DEFINE hetero [#7,#8,#15,#16]
DEFINE notNearHetero [!#1;!$($hetero);!$(\*[$hetero])]
#
#
TYPE donor
TYPE acceptor
TYPE rings
TYPE positive
TYPE negative
TYPE structural
#
#
PATTERN donor [$hetero;H]
PATTERN acceptor [#8&!$(\*~N~[OD1]),#7&H0;!$([D4]);!$([D3]-\*=,:[$hetero])]
PATTERN rings [R]~1~[R]~[R]~[R]1
PATTERN rings [R]~1~[R]~[R]~[R]~[R]1
PATTERN rings [R]~1~[R]~[R]~[R]~[R]~[R]1
PATTERN rings [R]~1~[R]~[R]~[R]~[R]~[R]~[R]1
PATTERN positive [+,$([N;!$(\*-\*=O)])]
PATTERN negative [-]
PATTERN negative [OD1+0]-[!#7D3]~[OD1+0]
PATTERN negative [OD1+0]-[!#7D4](~[OD1+0])~[OD1+0]
PATTERN structural [$notNearHetero]
#
#
INTERACTION donor donor attractive gaussian weight=1.0 radius=1.0
INTERACTION acceptor acceptor attractive gaussian weight=1.0 radius=1.0
INTERACTION rings rings attractive gaussian weight=1.0 radius=1.0
INTERACTION positive positive attractive gaussian weight=1.0 radius=1.0
INTERACTION negative negative attractive gaussian weight=1.0 radius=1.0
INTERACTION structural structural attractive gaussian weight=1.0 radius=1.0

There are four basic keywords in a cff file: DEFINE, TYPE, PATTERN, and INTERACTION. The TYPE field can be any user-defined term. TYPES can be any user-specified string such as “donor”, “acceptor”, “lipophilic anion” etc. The PATTERN keyword is used to associate SMARTS patterns with these types. There is no restriction on the number of patterns that can be associated with a user defined type. The position in Cartesian space of the PATTERN is taken as the average of the coordinates of the atoms that match the SMARTS pattern. If the desired location of the PATTERN is on a single atom of a larger SMARTS pattern recursive SMARTS (written as ‘[$(SMARTS)]’ can be used to this effect. Only the first atom in a recursive SMARTS pattern ‘matches’ the molecule, and the rest of the SMARTS pattern defines an environment. By writing a SMARTS pattern in recursive notation the location of the PATTERN will be taken as the atomic position of the first matching atom in the pattern. In order to simplify both reading and writing SMARTS, intermediate SMARTS can be associated with words using the DEFINE keyword. Once defined, these words can then be used as atom primitives in subsequent SMARTS patterns with the $ prefix (see “DEFINE hetero” and “PATTERN donor” above).

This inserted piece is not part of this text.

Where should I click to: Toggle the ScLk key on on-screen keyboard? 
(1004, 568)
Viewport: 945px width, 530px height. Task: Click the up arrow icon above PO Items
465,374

Interactions between types are associated with the INTERACTION keyword. Two user-defined types must be listed, and whether their interaction is attractive or repulsive. The height and radius can be modified by keywords WEIGHT and RADIUS. At present, the only alternative to a Gaussian decay is invoked by the DISCRETE keyword. A discrete interaction contributes all of WEIGHT if the inter-type distance is less than RADIUS, or zero. Since it is not differentiable it makes no contribution to optimization (i.e. because the gradient of a DISCRETE function is 0 or infinite).